Os jogadores que ganham o Superbowl recebem um anel cravejado de pedras preciosas como lembrança da vitória. Beyoncé e as suas dançarinas Black Panthers fizeram por merecer um anel também.
A reação contra a cantora que ousou enviar o dedo na ferida sem dó veio rapidamente. Foram milhões de mensagens de apoio, mas também tiveram protestos de setores conservadores. Mais uma vez a cantora acertou em cheio, pois enfiou a carapuça na cabeça dos reacionários.
O protesto marcado contra a cantora em frente à sede da liga de futebol americano contou com três gatos pingados. E este foi o placar final. Milhões de Black Panthers rugindo pelo mundo contra o racismo vs. três gatos pingados fazendo mimimi.
Foi um touchdown importante, mas não pode parar por aí. Um passo importante foi dado e não pode haver retrocesso.
Para entender melhor o impacto do furacão Beyoncé e a sua Formation, eu conversei com a Daniela Rodrigues, empresário e produtora do rapper Rashid. Ela é uma das mulheres mais importantes e influentes na cena de hip-hop atual do Brasil. Daniela é engajada na luta contra o racismo e pelo empoderamento das mulheres na sociedade.
Ponte: O que você achou da referências estética aos Black Panthers?
Daniela Rodrigues: Muito importante. Porque em pleno 2016 estamos vivendo em vários países um momento muito tenso de intolerância. Os conservadores, racistas, machistas e homofóbicos estão cada vez mais a vontade para demonstrar todos os preconceitos e ignorância que eles alimentam dentro deles.

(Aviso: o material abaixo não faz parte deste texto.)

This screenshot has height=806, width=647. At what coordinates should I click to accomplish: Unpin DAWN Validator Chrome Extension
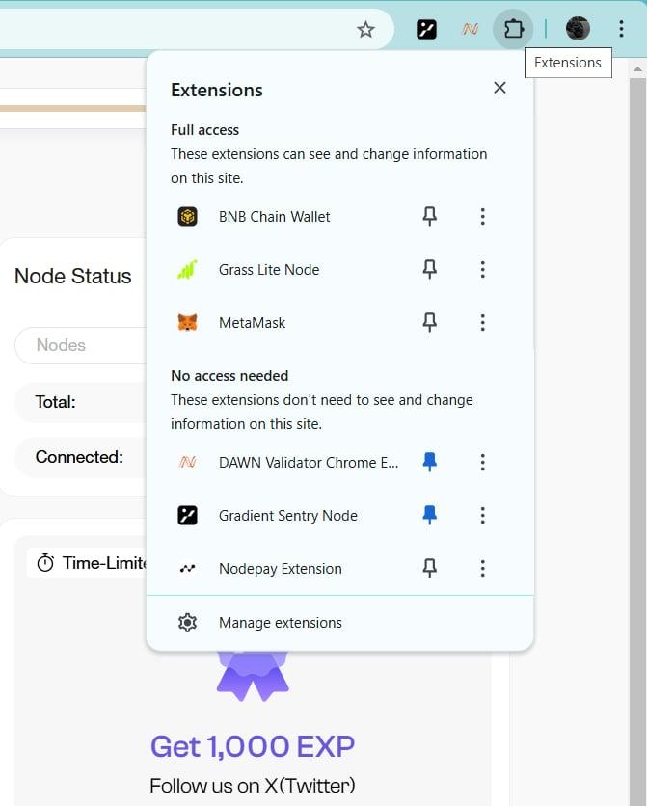tap(430, 463)
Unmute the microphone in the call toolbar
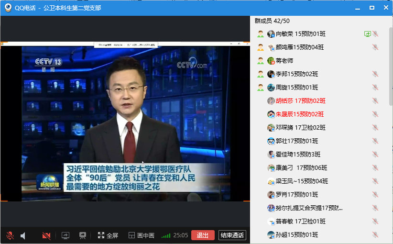Screen dimensions: 393x244 click(10, 235)
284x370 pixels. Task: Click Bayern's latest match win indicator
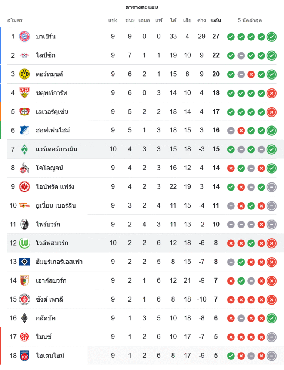271,37
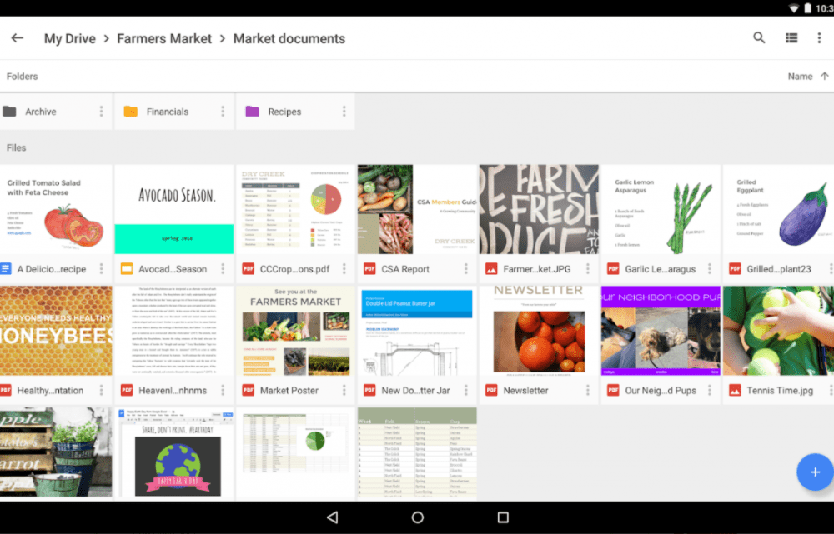Open more options for CSA Report
The width and height of the screenshot is (834, 534).
point(466,269)
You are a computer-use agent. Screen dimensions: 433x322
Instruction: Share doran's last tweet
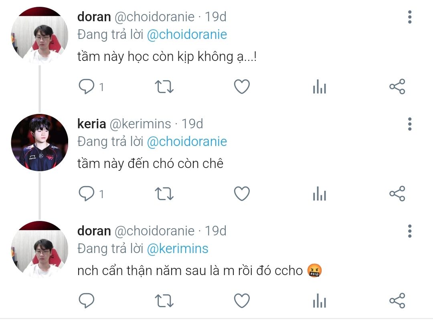point(397,301)
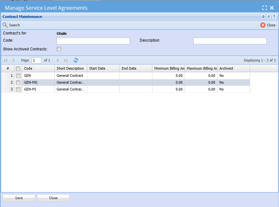Screen dimensions: 279x207
Task: Enable Show Archived Contracts checkbox
Action: (x=59, y=49)
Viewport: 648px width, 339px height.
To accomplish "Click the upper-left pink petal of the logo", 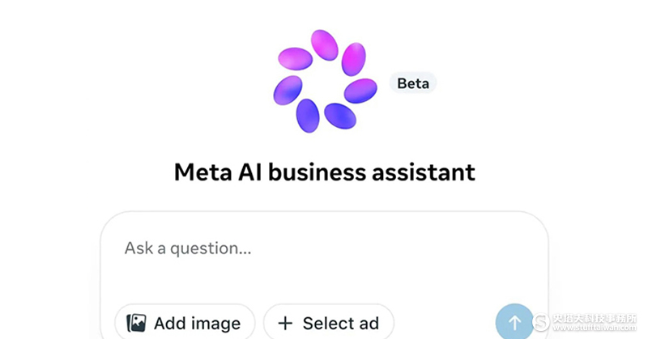I will click(295, 58).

Buscar a referência dos Black Panthers e apresentar em um programa com o alcance do Superbowl é lembrar ao mundo inteiro que já trocamos essa ideia antes e que quando foi necessário soubemos lutar pelos nossos direitos. É mostrar que iremos nos unir e, se necessário, novamente bater de frente.
O que você achou do tom contundente da música em relação à violência policial no EUA?
Necessário e muito importante uma artista da grandiosidade da Beyoncé se posicionar, apontar o problema, demonstrar indignação e colocar o dedo na ferida em quem prefere fingir que não é com ele.
Só teremos uma mudança real quando todos entenderem que o racismo não é problema dos negros, o racismo é um problema de todo ser humano que caminha sobre a terra. Ser conivente e permanecer mudo perante tudo que vem acontecendo com a gente, aqui e lá, não faz o mínimo sentido.
Ter uma mulher liderando um movimento tão importante pra cultura negra é um marco no hip-hop?
Sim, sempre é um marco ver uma mulher em destaque dessa forma. Temos e sempre tivemos muitas mulheres no hip hop e na música negra como um todo abordando esses assuntos. Mas talvez essa seja a primeira vez que uma mulher com o alcance massivo da Beyonce tenha se posicionado de forma tão clara e em um canal de tanto alcance quanto o Superbowl.
O que você achou da reação dos conservadores que querem boicotá-la após a apresentação no Superbowl?
Isso só prova que ela fez a coisa certa, que ela conseguiu colocar o dedo na ferida. E além disso, a Beyonce não foi nada além de coerente com o discurso, o clipe e a apresentação da música nova. Portanto, não acho que eles teriam engajamento suficiente para um boicote efetivo, pelo contrário, é um marketing muito positivo para a causa, a música e a própria Beyoncé.